■ **Extracted records**:
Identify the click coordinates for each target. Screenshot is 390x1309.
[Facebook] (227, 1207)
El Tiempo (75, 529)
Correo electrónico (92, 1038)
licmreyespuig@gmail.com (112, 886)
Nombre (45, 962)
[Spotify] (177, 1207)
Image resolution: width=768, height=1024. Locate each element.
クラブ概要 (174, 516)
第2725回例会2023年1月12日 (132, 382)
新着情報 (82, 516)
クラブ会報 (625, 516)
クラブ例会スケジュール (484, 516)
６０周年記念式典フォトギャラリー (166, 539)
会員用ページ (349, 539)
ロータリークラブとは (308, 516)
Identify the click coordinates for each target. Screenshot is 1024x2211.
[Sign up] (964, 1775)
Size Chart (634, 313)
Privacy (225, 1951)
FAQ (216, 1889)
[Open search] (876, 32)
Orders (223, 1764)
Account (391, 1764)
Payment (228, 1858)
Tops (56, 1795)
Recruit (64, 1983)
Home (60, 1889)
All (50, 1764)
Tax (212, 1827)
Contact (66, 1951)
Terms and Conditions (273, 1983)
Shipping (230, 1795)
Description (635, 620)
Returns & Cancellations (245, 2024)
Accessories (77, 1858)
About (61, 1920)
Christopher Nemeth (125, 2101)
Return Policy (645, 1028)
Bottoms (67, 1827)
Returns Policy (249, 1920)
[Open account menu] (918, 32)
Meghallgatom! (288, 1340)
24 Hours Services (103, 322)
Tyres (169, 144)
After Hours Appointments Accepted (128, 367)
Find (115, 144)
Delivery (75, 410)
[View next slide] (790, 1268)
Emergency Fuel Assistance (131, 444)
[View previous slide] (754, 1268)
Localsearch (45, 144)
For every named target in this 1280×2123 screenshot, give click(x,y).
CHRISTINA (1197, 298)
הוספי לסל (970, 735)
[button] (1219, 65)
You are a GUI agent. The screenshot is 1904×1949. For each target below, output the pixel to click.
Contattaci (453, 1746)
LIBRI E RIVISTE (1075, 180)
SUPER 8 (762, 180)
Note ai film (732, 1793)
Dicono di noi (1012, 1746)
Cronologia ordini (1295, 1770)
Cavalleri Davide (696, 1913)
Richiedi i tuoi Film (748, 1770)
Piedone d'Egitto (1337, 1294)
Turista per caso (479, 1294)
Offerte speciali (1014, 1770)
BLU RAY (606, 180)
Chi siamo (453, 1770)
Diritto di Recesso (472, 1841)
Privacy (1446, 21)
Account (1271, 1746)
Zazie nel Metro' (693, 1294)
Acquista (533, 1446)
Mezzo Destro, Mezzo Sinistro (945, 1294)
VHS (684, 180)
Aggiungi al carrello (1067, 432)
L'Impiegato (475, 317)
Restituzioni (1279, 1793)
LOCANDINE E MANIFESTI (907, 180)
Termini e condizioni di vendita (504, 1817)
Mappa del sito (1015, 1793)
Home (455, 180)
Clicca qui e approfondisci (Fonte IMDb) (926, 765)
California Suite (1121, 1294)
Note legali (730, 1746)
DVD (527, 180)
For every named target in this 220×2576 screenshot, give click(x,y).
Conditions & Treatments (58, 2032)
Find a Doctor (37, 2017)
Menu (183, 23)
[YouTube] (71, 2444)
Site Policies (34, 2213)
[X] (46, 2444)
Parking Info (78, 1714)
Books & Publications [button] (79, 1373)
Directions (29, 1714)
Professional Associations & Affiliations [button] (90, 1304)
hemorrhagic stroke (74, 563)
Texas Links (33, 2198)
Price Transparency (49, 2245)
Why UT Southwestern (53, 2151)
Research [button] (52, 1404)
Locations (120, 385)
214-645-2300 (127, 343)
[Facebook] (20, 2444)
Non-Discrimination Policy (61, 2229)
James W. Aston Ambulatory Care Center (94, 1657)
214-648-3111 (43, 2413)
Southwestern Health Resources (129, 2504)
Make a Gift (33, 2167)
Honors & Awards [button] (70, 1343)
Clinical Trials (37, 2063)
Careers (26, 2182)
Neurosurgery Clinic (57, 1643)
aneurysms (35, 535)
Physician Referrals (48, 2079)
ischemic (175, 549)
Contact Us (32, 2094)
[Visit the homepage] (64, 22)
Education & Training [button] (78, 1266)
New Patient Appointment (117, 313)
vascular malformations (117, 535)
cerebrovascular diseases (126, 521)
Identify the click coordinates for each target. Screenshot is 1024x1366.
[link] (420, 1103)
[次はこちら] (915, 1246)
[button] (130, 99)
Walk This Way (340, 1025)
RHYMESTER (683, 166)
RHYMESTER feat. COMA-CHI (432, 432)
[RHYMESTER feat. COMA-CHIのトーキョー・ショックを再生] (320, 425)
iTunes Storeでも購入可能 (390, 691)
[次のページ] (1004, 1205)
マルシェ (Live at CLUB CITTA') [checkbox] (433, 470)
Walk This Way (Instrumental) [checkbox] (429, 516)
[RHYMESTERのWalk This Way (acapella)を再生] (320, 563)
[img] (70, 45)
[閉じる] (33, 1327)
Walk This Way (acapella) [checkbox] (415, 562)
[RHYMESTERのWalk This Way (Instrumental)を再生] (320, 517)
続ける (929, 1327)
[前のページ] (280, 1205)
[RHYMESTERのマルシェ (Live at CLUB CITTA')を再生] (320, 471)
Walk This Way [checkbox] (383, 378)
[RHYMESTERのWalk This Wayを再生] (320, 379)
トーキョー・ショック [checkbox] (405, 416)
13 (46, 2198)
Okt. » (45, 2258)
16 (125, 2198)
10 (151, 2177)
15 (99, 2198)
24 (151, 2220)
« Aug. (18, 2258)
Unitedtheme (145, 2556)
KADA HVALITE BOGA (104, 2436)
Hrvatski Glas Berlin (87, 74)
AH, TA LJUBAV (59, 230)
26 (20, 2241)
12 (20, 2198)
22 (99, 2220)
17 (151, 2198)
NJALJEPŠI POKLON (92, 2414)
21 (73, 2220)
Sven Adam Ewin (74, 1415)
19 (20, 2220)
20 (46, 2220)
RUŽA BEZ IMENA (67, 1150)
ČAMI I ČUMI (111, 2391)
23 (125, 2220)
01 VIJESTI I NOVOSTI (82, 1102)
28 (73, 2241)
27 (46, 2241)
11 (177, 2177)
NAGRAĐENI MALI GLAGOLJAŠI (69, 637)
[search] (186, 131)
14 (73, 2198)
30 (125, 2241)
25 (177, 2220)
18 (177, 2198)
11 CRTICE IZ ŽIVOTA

■ **BRIEF**: Extract from the records above the lines from the one containing "クラブ会報 (625, 516)" to the one containing "Piedone d'Egitto (1337, 1294)", both lines included, exactly as they appear and with nothing else.

■ **RESPONSE TO THE TASK**:
クラブ会報 (625, 516)
クラブ例会スケジュール (484, 516)
６０周年記念式典フォトギャラリー (166, 539)
会員用ページ (349, 539)
ロータリークラブとは (308, 516)
Identify the click coordinates for each target. Screenshot is 1024x2211.
[Sign up] (964, 1775)
Size Chart (634, 313)
Privacy (225, 1951)
FAQ (216, 1889)
[Open search] (876, 32)
Orders (223, 1764)
Account (391, 1764)
Payment (228, 1858)
Tops (56, 1795)
Recruit (64, 1983)
Home (60, 1889)
All (50, 1764)
Tax (212, 1827)
Contact (66, 1951)
Terms and Conditions (273, 1983)
Shipping (230, 1795)
Description (635, 620)
Returns & Cancellations (245, 2024)
Accessories (77, 1858)
About (61, 1920)
Christopher Nemeth (125, 2101)
Return Policy (645, 1028)
Bottoms (67, 1827)
Returns Policy (249, 1920)
[Open account menu] (918, 32)
Meghallgatom! (288, 1340)
24 Hours Services (103, 322)
Tyres (169, 144)
After Hours Appointments Accepted (128, 367)
Find (115, 144)
Delivery (75, 410)
[View next slide] (790, 1268)
Emergency Fuel Assistance (131, 444)
[View previous slide] (754, 1268)
Localsearch (45, 144)
For every named target in this 1280×2123 screenshot, give click(x,y).
CHRISTINA (1197, 298)
הוספי לסל (970, 735)
[button] (1219, 65)
You are a GUI agent. The screenshot is 1904×1949. For each target below, output the pixel to click.
Contattaci (453, 1746)
LIBRI E RIVISTE (1075, 180)
SUPER 8 (762, 180)
Note ai film (732, 1793)
Dicono di noi (1012, 1746)
Cronologia ordini (1295, 1770)
Cavalleri Davide (696, 1913)
Richiedi i tuoi Film (748, 1770)
Piedone d'Egitto (1337, 1294)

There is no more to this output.